There’s a bend in the road near our house where tall pine trees, they arch towards one another and it creates this very natural, beautiful canopy over the road. And I remember being on the school bus when I was little, looking out at this particular spot and just feeling so relieved that I was almost home.
Well, now when the days have become difficult, and the old fears they threaten to resurface, and my hands tremble, and my breathing becomes difficult — I slow down when I drive through that bend and I pray the prayer that I prayed in prison. I glance up into the trees and I can feel the canvas of limbs embrace me and I can breathe again. Because the peace of God is still present here. And I know that I’m not just almost there. I’m finally home.

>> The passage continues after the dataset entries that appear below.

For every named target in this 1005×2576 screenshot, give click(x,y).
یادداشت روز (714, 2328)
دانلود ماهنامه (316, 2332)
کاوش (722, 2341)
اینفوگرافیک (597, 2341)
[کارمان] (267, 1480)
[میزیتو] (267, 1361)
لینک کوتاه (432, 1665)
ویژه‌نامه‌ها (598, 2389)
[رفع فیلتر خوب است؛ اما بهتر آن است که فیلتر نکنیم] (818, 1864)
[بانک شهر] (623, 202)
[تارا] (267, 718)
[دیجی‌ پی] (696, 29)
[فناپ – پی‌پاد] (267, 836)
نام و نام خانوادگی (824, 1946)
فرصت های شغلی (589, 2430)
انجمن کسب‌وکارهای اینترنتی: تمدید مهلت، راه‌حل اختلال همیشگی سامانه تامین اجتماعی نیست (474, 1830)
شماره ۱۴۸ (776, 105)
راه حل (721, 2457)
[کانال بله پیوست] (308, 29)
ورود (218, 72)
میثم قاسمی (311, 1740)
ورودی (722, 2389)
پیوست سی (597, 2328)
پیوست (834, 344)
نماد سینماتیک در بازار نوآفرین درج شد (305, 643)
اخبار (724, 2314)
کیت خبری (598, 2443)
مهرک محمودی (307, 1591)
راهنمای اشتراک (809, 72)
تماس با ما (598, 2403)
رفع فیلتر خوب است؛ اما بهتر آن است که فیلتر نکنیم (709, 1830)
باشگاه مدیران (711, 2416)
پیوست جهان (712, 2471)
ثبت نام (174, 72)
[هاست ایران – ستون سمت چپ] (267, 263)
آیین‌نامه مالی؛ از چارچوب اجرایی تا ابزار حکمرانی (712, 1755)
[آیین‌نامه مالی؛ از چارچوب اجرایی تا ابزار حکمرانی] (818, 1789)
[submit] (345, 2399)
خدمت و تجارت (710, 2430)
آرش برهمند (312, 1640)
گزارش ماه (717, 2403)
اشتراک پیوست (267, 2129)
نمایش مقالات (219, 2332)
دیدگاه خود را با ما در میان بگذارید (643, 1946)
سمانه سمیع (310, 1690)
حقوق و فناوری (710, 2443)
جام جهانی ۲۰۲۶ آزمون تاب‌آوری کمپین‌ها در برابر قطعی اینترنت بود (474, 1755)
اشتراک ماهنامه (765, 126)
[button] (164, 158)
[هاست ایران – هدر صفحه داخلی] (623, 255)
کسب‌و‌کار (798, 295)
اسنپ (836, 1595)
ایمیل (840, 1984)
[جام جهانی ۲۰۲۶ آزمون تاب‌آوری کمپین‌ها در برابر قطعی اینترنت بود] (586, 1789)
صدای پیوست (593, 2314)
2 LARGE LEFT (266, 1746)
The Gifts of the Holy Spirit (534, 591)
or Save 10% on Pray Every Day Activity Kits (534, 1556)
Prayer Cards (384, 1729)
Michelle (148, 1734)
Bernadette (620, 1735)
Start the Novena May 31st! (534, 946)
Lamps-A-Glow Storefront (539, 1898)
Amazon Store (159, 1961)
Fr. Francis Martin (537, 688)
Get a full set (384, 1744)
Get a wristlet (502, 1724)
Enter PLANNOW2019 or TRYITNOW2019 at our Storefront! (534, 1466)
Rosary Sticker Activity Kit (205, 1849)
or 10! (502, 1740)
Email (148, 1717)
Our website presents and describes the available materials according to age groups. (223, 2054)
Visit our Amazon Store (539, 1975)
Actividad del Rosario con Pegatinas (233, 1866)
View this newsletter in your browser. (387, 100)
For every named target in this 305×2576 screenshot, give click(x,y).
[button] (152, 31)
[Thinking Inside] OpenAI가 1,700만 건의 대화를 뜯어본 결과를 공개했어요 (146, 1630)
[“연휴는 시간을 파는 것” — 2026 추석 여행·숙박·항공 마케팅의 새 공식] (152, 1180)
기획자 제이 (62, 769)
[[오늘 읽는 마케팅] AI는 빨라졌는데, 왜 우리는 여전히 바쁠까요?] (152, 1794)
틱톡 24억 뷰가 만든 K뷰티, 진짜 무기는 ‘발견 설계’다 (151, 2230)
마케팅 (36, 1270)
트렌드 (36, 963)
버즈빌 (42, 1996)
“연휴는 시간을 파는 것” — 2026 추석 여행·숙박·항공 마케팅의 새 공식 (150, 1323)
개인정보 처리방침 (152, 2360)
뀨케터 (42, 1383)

Thank you.
Jennifer Toon is a formerly incarcerated criminal justice advocate who was born and raised in East Texas. She attended Kilgore High School, and U.T. Tyler, and studied journalism at The University of Houston. She has 25 years of criminal justice involvement inside and outside the gates. Jennifer has written for the state prison newspaper, The Echo, for over ten years and as a freelance writer she has published work with The Guardian, The Texas Observer and The Marshall Project.